◆ Source excerpt ◆
— START —
The Pact between the Children of the Forest and the First Men could very well have been at the tail end of that hunter-gatherer period in Martin's world, and 500 generations since then would take us to the present days of the story. So they are only slightly behind us in technological development.
8. peachy
I guess I figure that the history is like most everything else in Martin's world - just because everyone believes that something is so doesn't mean that it is. That's the beauty of his narrative setup.

Long-term historical memory in fantasy does generally bother me, at least a bit, but the other issues mentioned here don't so much, because our conceptions of material progress and 'reasonable' population density are conditioned by circumstances that are in fact extremely rare in history. Jordan and Tolkien both load the dice on top of that by slagging everything down every so often... nothing like a continent- and generation-spanning war to knock you back to square one as a civilisation. (What really bothers me is lack of attention to basic economics, which is something that Martin and Jordan both deal with adequately - at worst, they acknowledge that people need to eat and trade and make money. Tolkien, to my eternal vexation, does not.)
Dan Monan
9. Monand
I don't think that Martin's take on historical records in necessarily unrealistic, at least not once the inherently unrealistic elements of the setting are accounted for and accepted.
— END —
◆ Required work ◆
- 1) In the forum excerpt, why don't concerns about material progress and population density bother the poster much? Answer in one to three sentences.
- 2) List every author named in the forum excerpt.
- 3) According to the forum excerpt, how many generations would separate the Pact between the Children of the Forest and the First Men from the present days of the story?
The data after this point is not needed here.

◆ Stored data ◆
— START —
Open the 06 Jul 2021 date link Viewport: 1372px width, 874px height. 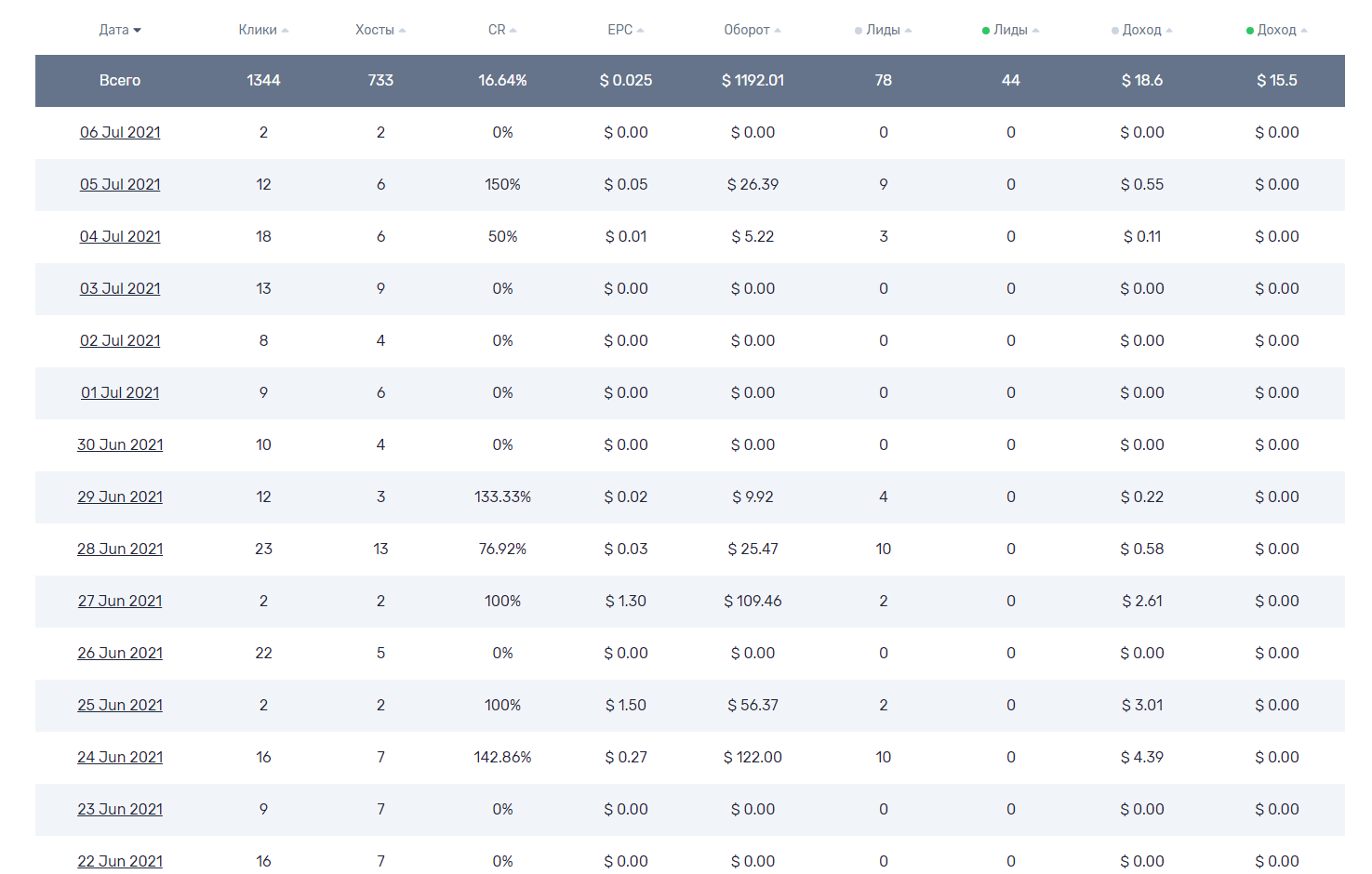(120, 132)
— END —
◆ The results ◆
- 1) Our ideas of material progress and "reasonable" population density are shaped by circumstances that are in fact extremely rare in history.

- 2) Martin, Jordan, Tolkien

- 3) 500 generations.